そうだ。ネフィアスナが知らなかったようにレオンハルトも当然家族会議の事は知らない筈だ。
今回の訪問で彼に会うつもりは無かったのだが、やはり家族会議の事を伝えるためにも、一度顔を見せておこうか?
「心配には及ばないわ。後で私なりあの人なりが伝えるでしょうから。」
レオンハルトにはレーネリアかレオナルドが伝えてくれるらしい。
私がそろそろ帰ろうとしている事を知っていってくれていると言うのなら、先程の引き留めは社交辞令のようなものか。もしくは、私が止まる気が無いと理解しているからか。
どちらにせよ、有り難い事だ。
レーネリアは終始カインに不満を与える事なく抱き続けていた辺り、口調やこれまでの態度とは裏腹に、しっかりとした人物なのだろう。レオンハルトへの連絡を任せても問題無いと判断した。
後カンナ。流石に王族に仕えているというのに、私に鞍替えするのは無理があるだろう。そもそも、私の傍に常に仕えるのは、人間では無理がある。
それが出来ていたのなら、グリューナが私の傍に仕える事だって認めていただろうからな。

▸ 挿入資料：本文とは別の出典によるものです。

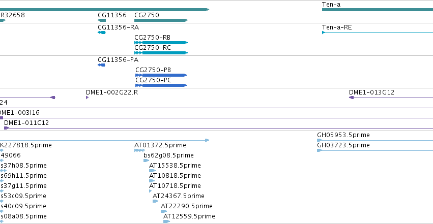Select the CG2750-PC protein glyph
Viewport: 433px width, 224px height.
(161, 85)
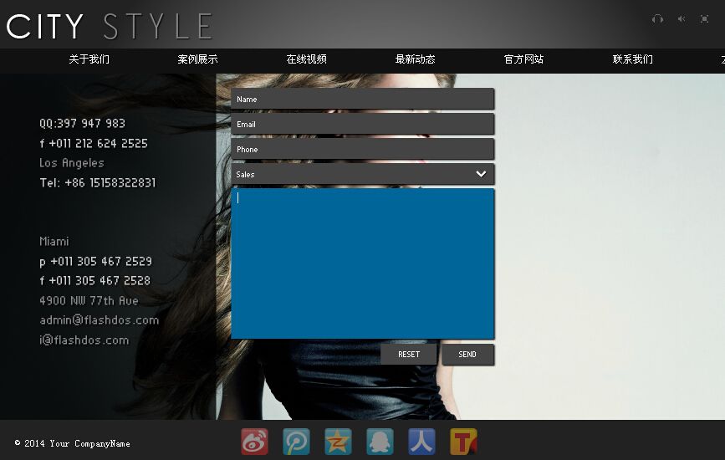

まぁ、彼女はティゼム王国に必要な人間だから結局は断っていただろうけど。
「家族会議の段取りが取れたら、私達が宿泊している"銀板の中の三角亭"へ連絡を頼めるかな?」
「承知しました。そう時間を掛けるつもりはありません。近い内に、再びお会いできるでしょう。その時を楽しみにしています。」
これで段取りが整った後の連絡も問題無い。後は段取りを取ると言ってくれたカンナに任せよう。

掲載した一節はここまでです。